Problem to work on: Would it be possible to output exactly, and only, the lines below from the one holding "Instruction: Click the" to the last line, both included, with every picture left out?

Entries supplied:
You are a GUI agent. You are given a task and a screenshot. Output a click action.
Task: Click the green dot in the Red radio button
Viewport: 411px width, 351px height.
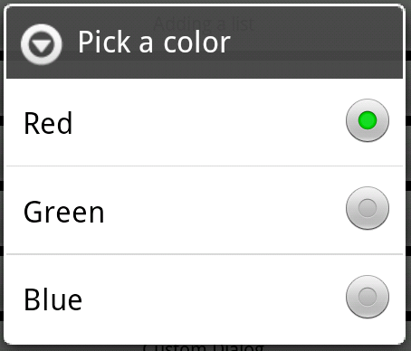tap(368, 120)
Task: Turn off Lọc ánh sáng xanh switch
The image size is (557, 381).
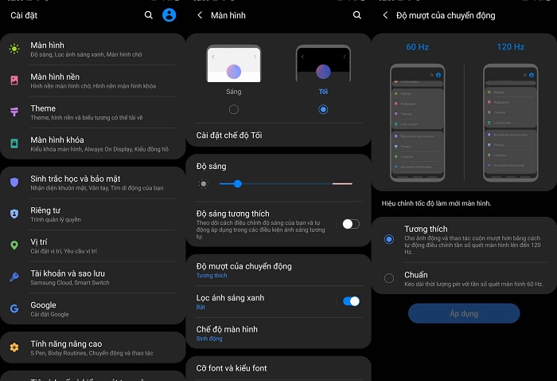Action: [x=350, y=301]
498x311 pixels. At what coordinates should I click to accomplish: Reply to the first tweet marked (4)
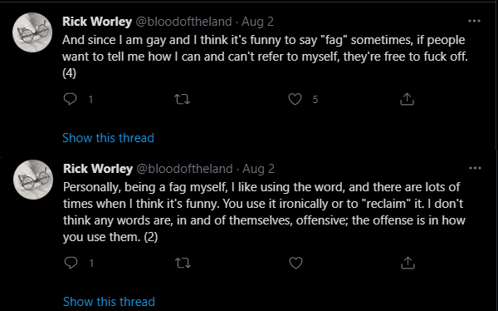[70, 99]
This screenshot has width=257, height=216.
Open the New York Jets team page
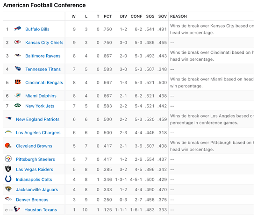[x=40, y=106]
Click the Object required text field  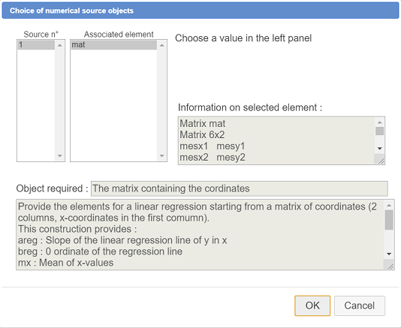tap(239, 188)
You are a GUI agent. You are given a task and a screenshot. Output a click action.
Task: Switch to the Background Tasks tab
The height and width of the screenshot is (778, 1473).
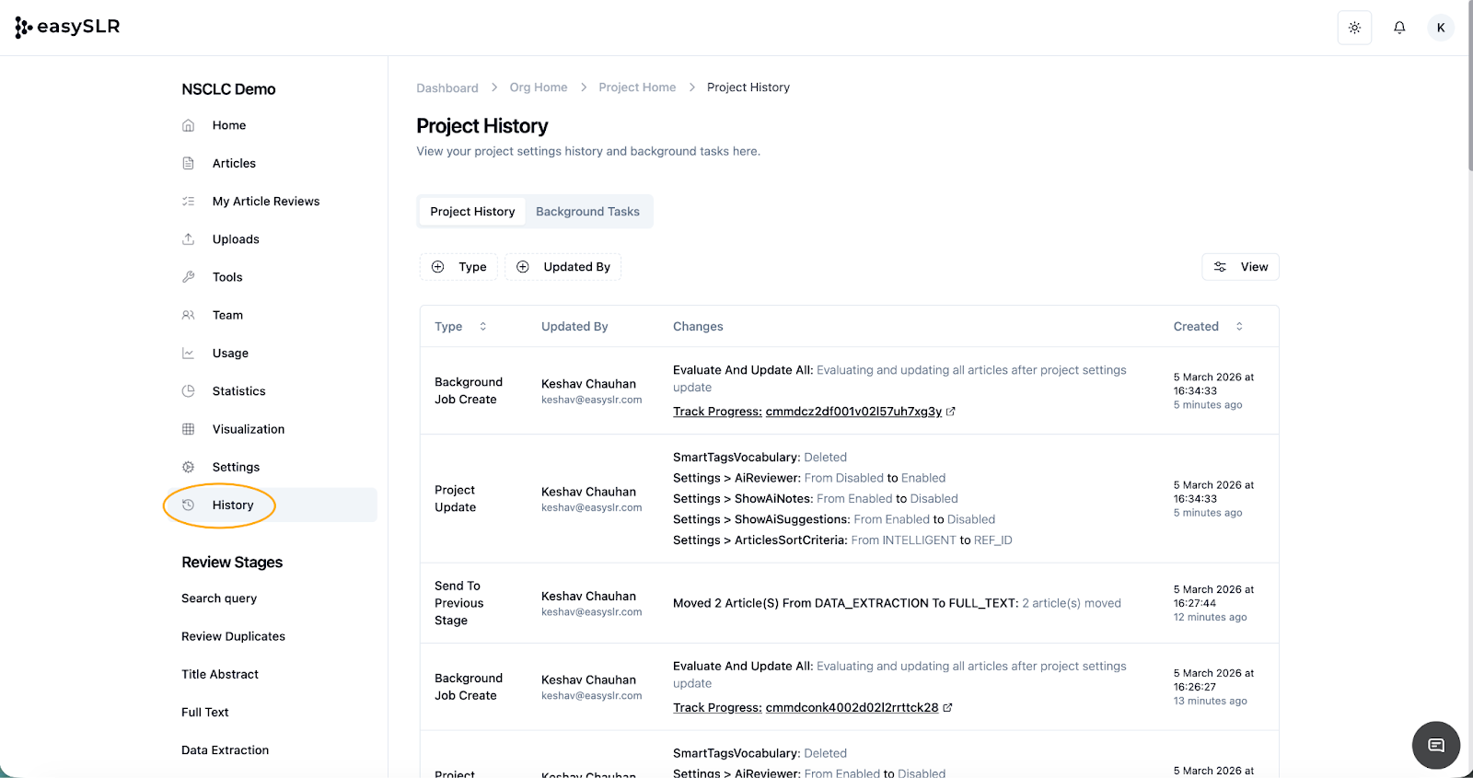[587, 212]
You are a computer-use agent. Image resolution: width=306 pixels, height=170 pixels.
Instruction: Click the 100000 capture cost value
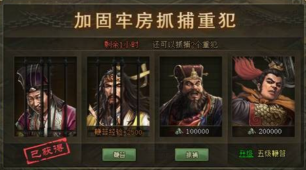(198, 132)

Response area:
Instruction: Click the 100000 capture cost value
(198, 132)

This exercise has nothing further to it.